◆ Stored data

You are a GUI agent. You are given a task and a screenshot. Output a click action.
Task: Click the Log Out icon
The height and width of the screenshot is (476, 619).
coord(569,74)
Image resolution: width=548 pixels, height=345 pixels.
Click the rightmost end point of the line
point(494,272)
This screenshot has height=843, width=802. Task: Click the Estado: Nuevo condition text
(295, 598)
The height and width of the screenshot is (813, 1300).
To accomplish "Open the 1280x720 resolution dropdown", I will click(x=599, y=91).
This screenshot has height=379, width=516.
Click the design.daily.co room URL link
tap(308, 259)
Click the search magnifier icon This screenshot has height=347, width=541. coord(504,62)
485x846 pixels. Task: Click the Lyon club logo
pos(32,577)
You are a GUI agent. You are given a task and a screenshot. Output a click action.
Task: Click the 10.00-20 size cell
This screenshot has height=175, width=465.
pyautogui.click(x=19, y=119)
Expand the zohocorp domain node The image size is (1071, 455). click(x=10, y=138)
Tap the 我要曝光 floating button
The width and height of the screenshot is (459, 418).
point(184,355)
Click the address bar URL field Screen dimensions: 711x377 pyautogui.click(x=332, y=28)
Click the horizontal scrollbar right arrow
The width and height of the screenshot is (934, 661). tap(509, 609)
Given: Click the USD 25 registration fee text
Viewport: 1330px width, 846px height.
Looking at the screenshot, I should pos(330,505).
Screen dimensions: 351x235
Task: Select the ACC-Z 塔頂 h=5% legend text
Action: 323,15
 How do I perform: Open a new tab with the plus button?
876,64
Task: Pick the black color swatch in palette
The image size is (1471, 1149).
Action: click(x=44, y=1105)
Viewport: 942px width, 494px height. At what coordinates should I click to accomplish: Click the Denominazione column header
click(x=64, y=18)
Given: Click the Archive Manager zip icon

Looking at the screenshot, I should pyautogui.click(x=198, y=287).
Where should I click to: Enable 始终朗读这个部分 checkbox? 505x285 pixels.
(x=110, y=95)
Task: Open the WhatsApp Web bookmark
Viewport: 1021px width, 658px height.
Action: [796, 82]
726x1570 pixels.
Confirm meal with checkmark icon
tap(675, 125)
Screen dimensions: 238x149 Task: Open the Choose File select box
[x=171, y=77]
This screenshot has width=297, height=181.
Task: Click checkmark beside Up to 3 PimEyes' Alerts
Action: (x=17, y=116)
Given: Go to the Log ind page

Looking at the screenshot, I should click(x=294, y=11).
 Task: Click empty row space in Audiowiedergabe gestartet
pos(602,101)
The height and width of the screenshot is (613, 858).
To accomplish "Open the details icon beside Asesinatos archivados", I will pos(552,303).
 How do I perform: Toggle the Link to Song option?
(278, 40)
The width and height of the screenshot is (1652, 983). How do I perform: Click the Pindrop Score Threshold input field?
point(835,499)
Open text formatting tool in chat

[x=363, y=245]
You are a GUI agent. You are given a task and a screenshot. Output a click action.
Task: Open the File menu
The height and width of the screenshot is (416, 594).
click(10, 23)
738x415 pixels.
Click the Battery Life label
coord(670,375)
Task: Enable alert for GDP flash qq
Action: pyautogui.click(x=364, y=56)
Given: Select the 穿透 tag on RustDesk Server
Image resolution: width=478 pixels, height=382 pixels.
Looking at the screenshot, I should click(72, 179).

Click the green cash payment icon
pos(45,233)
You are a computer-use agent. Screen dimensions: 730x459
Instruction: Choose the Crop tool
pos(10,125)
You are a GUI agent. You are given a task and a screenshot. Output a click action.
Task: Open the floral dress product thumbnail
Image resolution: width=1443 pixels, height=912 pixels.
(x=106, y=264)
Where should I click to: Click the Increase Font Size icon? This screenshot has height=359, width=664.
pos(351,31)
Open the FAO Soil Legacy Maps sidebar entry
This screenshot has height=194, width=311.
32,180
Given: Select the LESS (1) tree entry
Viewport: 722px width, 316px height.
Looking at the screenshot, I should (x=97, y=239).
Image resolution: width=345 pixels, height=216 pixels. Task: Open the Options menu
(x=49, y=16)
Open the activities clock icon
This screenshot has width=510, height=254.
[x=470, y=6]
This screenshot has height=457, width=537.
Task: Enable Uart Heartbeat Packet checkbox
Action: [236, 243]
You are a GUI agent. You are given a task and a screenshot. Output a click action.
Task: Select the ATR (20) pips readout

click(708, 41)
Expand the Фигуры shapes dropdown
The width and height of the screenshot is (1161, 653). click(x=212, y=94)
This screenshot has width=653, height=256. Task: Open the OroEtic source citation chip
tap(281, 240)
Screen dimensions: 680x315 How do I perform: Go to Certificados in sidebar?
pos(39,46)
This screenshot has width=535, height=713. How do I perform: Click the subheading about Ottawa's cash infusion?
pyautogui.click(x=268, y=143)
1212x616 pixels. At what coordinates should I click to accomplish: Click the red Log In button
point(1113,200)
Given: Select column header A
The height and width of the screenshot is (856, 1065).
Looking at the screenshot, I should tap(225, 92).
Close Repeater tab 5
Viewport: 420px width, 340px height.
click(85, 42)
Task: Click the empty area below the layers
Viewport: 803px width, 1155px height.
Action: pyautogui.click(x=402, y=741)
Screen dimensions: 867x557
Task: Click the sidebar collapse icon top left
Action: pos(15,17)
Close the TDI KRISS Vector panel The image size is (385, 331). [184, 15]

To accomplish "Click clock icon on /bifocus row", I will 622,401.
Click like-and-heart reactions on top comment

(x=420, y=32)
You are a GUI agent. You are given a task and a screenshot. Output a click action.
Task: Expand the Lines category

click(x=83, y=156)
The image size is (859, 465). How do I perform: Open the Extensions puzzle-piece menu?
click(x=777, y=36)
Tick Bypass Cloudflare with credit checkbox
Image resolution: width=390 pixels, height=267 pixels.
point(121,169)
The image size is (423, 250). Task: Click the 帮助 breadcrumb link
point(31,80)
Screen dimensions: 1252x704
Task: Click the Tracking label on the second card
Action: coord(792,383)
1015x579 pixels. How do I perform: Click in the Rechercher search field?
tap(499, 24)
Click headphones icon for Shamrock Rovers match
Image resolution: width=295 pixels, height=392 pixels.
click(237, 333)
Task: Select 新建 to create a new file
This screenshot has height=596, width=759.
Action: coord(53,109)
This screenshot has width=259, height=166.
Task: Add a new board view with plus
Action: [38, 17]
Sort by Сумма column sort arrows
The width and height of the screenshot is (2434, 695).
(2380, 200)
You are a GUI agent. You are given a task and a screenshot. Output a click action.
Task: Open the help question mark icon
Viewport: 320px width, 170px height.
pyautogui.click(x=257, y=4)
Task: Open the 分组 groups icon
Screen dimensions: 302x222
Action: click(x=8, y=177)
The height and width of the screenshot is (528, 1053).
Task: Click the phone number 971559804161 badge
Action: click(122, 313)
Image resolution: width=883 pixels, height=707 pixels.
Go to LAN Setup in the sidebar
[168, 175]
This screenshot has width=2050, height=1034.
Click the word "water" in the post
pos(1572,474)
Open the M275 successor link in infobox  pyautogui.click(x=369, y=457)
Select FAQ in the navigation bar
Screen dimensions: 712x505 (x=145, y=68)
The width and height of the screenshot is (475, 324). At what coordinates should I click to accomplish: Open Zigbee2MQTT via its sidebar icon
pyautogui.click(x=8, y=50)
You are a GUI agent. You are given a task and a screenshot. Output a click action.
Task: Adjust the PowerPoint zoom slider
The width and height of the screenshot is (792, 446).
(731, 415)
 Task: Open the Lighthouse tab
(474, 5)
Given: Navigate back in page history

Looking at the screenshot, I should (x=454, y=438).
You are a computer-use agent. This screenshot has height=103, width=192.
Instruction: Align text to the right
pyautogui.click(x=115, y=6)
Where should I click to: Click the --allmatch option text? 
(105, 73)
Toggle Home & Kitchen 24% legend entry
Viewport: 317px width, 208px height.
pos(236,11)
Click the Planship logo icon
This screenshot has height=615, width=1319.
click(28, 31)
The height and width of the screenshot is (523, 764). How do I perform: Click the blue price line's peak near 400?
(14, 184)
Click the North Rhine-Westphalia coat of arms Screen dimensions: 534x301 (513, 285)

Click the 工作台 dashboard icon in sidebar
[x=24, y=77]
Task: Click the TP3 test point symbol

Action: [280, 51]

◆ WORK INSTRUCTIONS
How many lines in the entries above include the string "Close"? Please answer with that number and nothing more.

◆ RESPONSE
2